== Texto proporcionado ==
Gustavo Petro es un ser profundamente desordenado. Eso le puede pasar a cualquier persona. La diferencia es que, cuando ese desorden se convierte en la forma de gobernar, el país termina en un descuaderne total.
Y la situación llega a un punto de gravedad extrema cuando el desorden se combina con una obsesión ideológica que lo hace caer en un estado en el que no parece importar si se transgreden principios básicos.
Los escándalos que han marcado la administración de Petro –y en particular han sido el signo del Gobierno en este 2025 que hoy termina– no son anomalías, sino producto de la falta de rigor y de la arrogancia de quien confunde el poder con la improvisación.
Somos testigos del nacimiento de un nuevo sistema de gobierno: la Escandalocracia. Sistema que se caracteriza porque un escándalo tapa al anterior y es –a su vez– sepultado por el siguiente. Incluso, como ha ocurrido en los últimos días, ningún escándalo por grave que sea resiste más de 48 horas en la agenda.
Una crisis se encadena con otra en una secuencia interminable. Como una cinta sinfín de zozobra e incertidumbre para los colombianos. La indignación pública ni siquiera alcanza a procesar un enorme lío antes de ser atropellada por el siguiente. Y lo que es peor: los organismos encargados de hacer control se ven superados por esa catarata y el Estado termina doblegado por la impunidad.
El ruido por la convocatoria a una Asamblea Constituyente que sigue el libreto de Chávez y Maduro, por ejemplo, nos hizo olvidar el escándalo de cerrar Colfuturo —la entidad que ha financiado a más de 30.000 colombianos para hacer maestrías o doctorados en el exterior—.
Y este, a su vez, nos hizo olvidar el crédito que pidió Gustavo Petro, prácticamente a escondidas del país, por $23 billones para empezarlos a gastar ahora mismo en temporada de elecciones. Compró deuda extremadamente costosa (al 13,15%) que tendrán que pagar los colombianos con sobrecostos en intereses de unos $250.000 millones al año.
El préstamo a su vez enterró el escándalo del encarcelamiento de los ministros de Hacienda Ricardo Bonilla y de Interior Luis Fernando Velasco por haber coordinado sobornos a congresistas por más de $92.000 millones para que le permitieran a Petro endeudarse sin límite. El Estado fue convertido en una máquina de sobornos para comprar gobernabilidad.
===
== Material proporcionado ==
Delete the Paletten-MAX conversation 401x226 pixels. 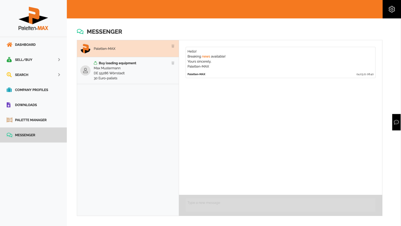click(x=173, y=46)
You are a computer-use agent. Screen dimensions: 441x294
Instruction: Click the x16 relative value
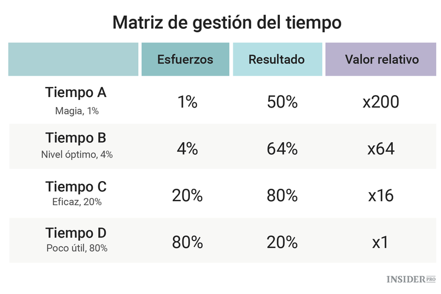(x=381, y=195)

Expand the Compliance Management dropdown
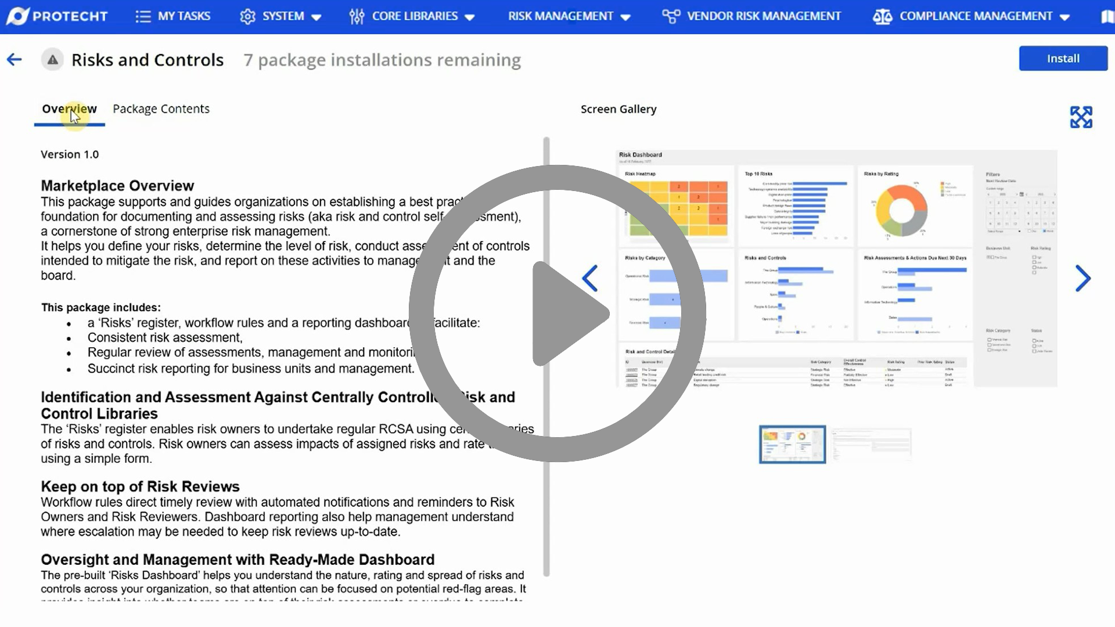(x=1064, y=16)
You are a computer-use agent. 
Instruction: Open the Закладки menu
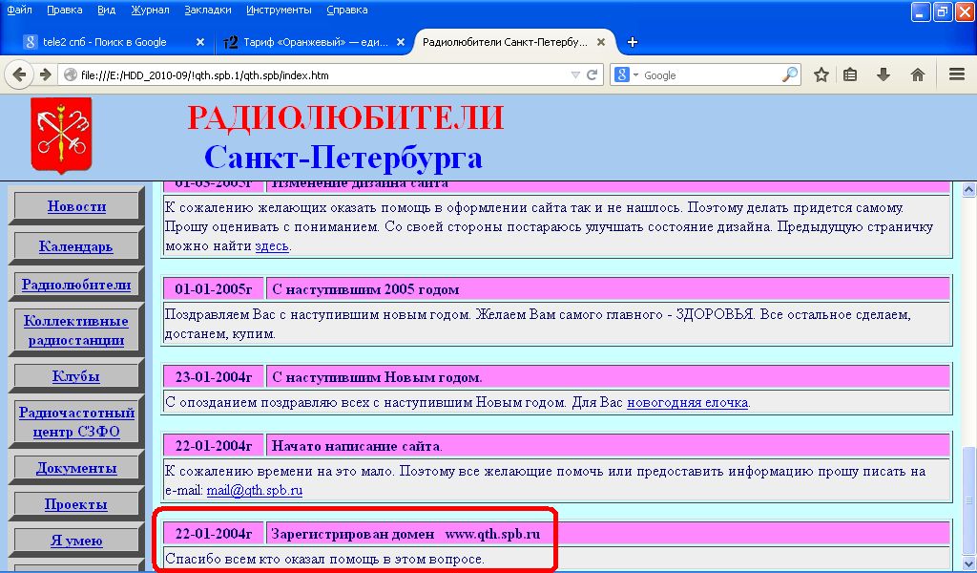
===
Instrucciones:
1 – Reproduce literalmente el fragmento del texto sobre la Escandalocracia que comienza con "Los escándalos que" y sigue hasta "en la agenda.".
2 – Indica si cada afirmación concuerda con el texto sobre la Escandalocracia. Responde sí o no y cita textualmente las palabras que lo deciden.
(a) El crédito que pidió Petro fue por $23 billones.
(b) Colfuturo ha financiado a menos de 10.000 colombianos.
(c) La deuda se adquirió a una tasa del 13,15%.
3 – Retoma el texto sobre la Escandalocracia y continúalo a partir de su última oración.

Respuestas del ejercicio:
1 –
Los escándalos que han marcado la administración de Petro –y en particular han sido el signo del Gobierno en este 2025 que hoy termina– no son anomalías, sino producto de la falta de rigor y de la arrogancia de quien confunde el poder con la improvisación.
Somos testigos del nacimiento de un nuevo sistema de gobierno: la Escandalocracia. Sistema que se caracteriza porque un escándalo tapa al anterior y es –a su vez– sepultado por el siguiente. Incluso, como ha ocurrido en los últimos días, ningún escándalo por grave que sea resiste más de 48 horas en la agenda.

2 –
(a) Sí: "el crédito que pidió Gustavo Petro, prácticamente a escondidas del país, por $23 billones".
(b) No: "la entidad que ha financiado a más de 30.000 colombianos para hacer maestrías o doctorados en el exterior".
(c) Sí: "Compró deuda extremadamente costosa (al 13,15%)".

3 –
Eso apagó la indignación de ver a Carlos Ramón González, que fue director de Inteligencia de Petro y su mano derecha en Presidencia, bailando y haciendo el trencito con funcionarios de la embajada de Colombia en Nicaragua adonde llegó tras fugarse de la justicia colombiana que lo busca por ordenar el soborno de $4.000 millones en efectivo a los presidentes del Congreso.
Así se le echó tierra al ‘Calarcagate’, que destapó cómo altos funcionarios del Estado filtraron información militar sensible a las disidencias de las Farc. Y lo peor es que hasta aquí solo vamos en los escándalos del gobierno Petro en diciembre.
El caso Calarcá hizo que olvidáramos que la campaña de Petro a la Presidencia cometió delitos al violar los topes de financiación permitidos por la ley en casi $5.000 millones y por eso el CNE la sancionó. Como también opacó la compra de aviones suecos que, según comunicados del fabricante, se habrían adquirido cada uno 77 millones de dólares más caro de lo que pagó Tailandia. Detalle que se sumó al hecho de que la primera dama –¿o ex?– Verónica Alcocer apareció en medios suecos viviendo “sabroso”, precisamente, en Estocolmo.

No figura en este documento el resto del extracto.